Is this the new house of cards we have built? By pulling apart one set of studies, isn’t it possible to use the same logic and reasoning to pull apart virtually any scientific study done on the subjective human nature of “feeling better” or “improvement” on symptom checklists?
Read the full interview: Psychologist Says Antidepressants Are Just Fancy Placebos
56 comments
I don’t doubt that placebos have been given to patients from time to time. It may be a method of treatment in some cases. However, I find it incredibly hard to believe that every medication for these cases or studies have been placebos.
I agree with this idea of placebo if not something worse.
I try not to do any psychotherapy when the patient is «on drugs».
I ask him to finish the medical treatment and come later to psychotherapy or negotiate with the psysician to drop it 1 or 2 months after the beginig of psychotherapy.
Mário de Noronha, PhD, DtH.
psicologiaparaque.wordpress.com
I agree somewhat. At time I’ve seen VERY LITTLE benefit from SSRIs and some other less evasive psychotropics (think buspar or NDRIs or NRIs). However, MH patients need to given the option for meds. period. I am a psychologist by the way. My thought is that my behavioral treatments are superior to most psychotropics… with this rather large exception (here is where I think PSYCHOLOGY MESSES UP). Put aside, the diagnosis or disorder piece, which may drive treatment, there are just certain patients that do NOT benefit from psychotherapy (CBT, psyhodynamic, supportive, extensional, etc.).

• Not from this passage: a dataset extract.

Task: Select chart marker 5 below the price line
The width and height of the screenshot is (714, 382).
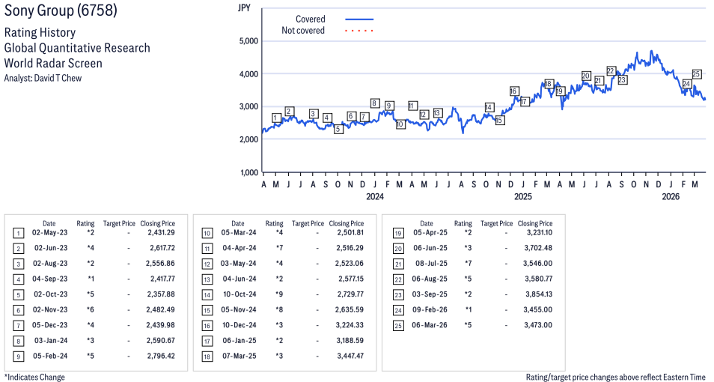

These individuals needs meds. One one hand these are the more serve disorders (Bipolar I — [side note: I do not support BP-II dx or its derivatives] and other patients who need meds are the severe psychotic do’s and their derivatives. I will had very high anxiety and extreme insomnia as really/ truly need psychotropics as the start of treatment.

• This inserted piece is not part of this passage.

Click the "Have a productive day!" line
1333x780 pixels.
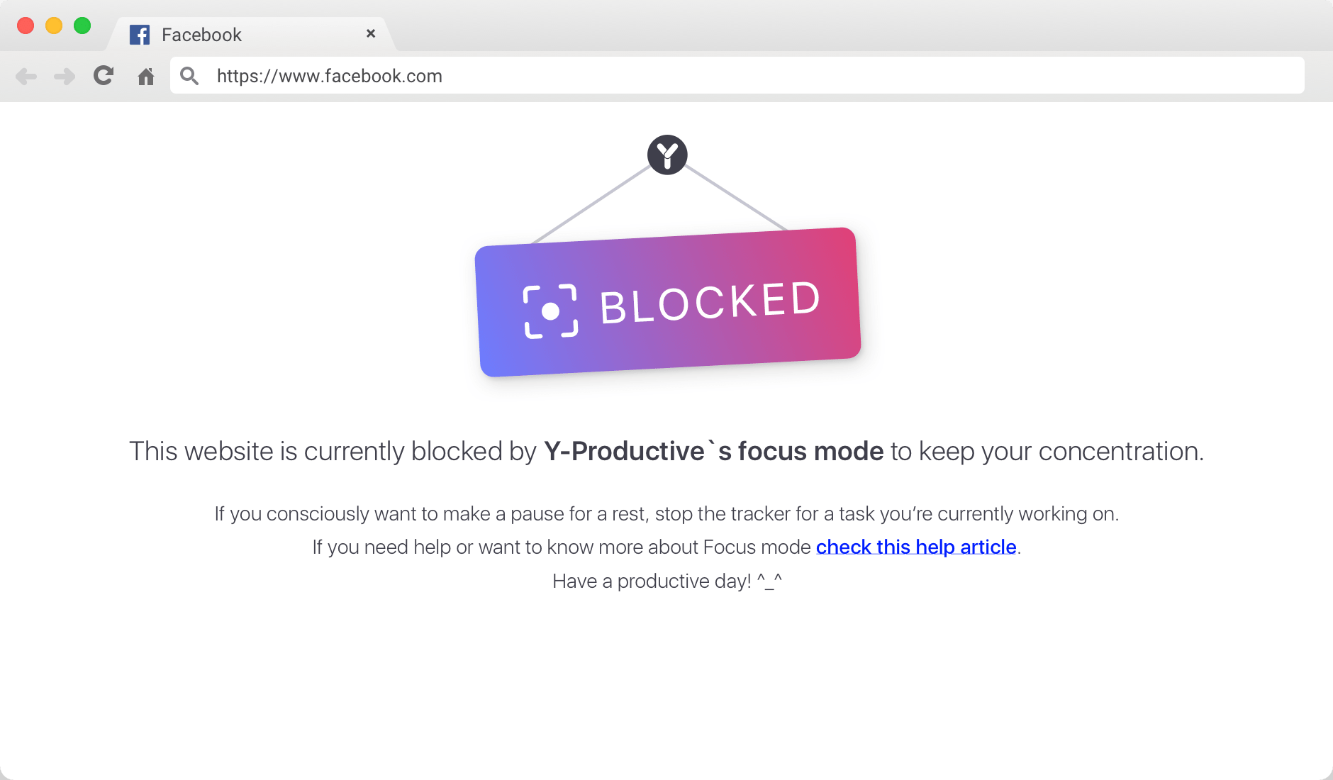(x=667, y=581)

But on top of this, there are just some regular depressed, minor anxiety symptom-ed – patients that also need meds -and- CBT, etc. just isn’t a good option. period. One strength as a psychologist or psychologist(s) have is the assessment/ testing piece of our craft, which helps predict patient outcomes for me. Anyway, I think psychology has failed to assert their knowledge of the a more psychologically orientated model vs. medical model and meet MDs and health care half way on this one — doing this helps predict who is going to get better and respond to treatment and -vs- who is going to get addicted to Benzos, etc. or not response to treatment. Finally, I also believe there is a certain subset (speaking from a psychoanalytic model– even though I am of a behavioral medicine orientation– there is / are a subset of patients much more toward the psychotic/ borderline end of the spectrum — these people have reality testing in tact– but they will never benefit from psychotherapy (even DBT). They need risk management and meds, and may look like promising patients at in-take.
I used Risperdal for some time and that was very bad , terrible , I told to my doctor that my voices are much lover and that I can live hospital just to avoid Risperdal again . I think many people are going to tell the same just to escape Risperdal . Also after using Risperdal people are not coming back but after placebo they are not scared to come back . i would never again take Risperdal.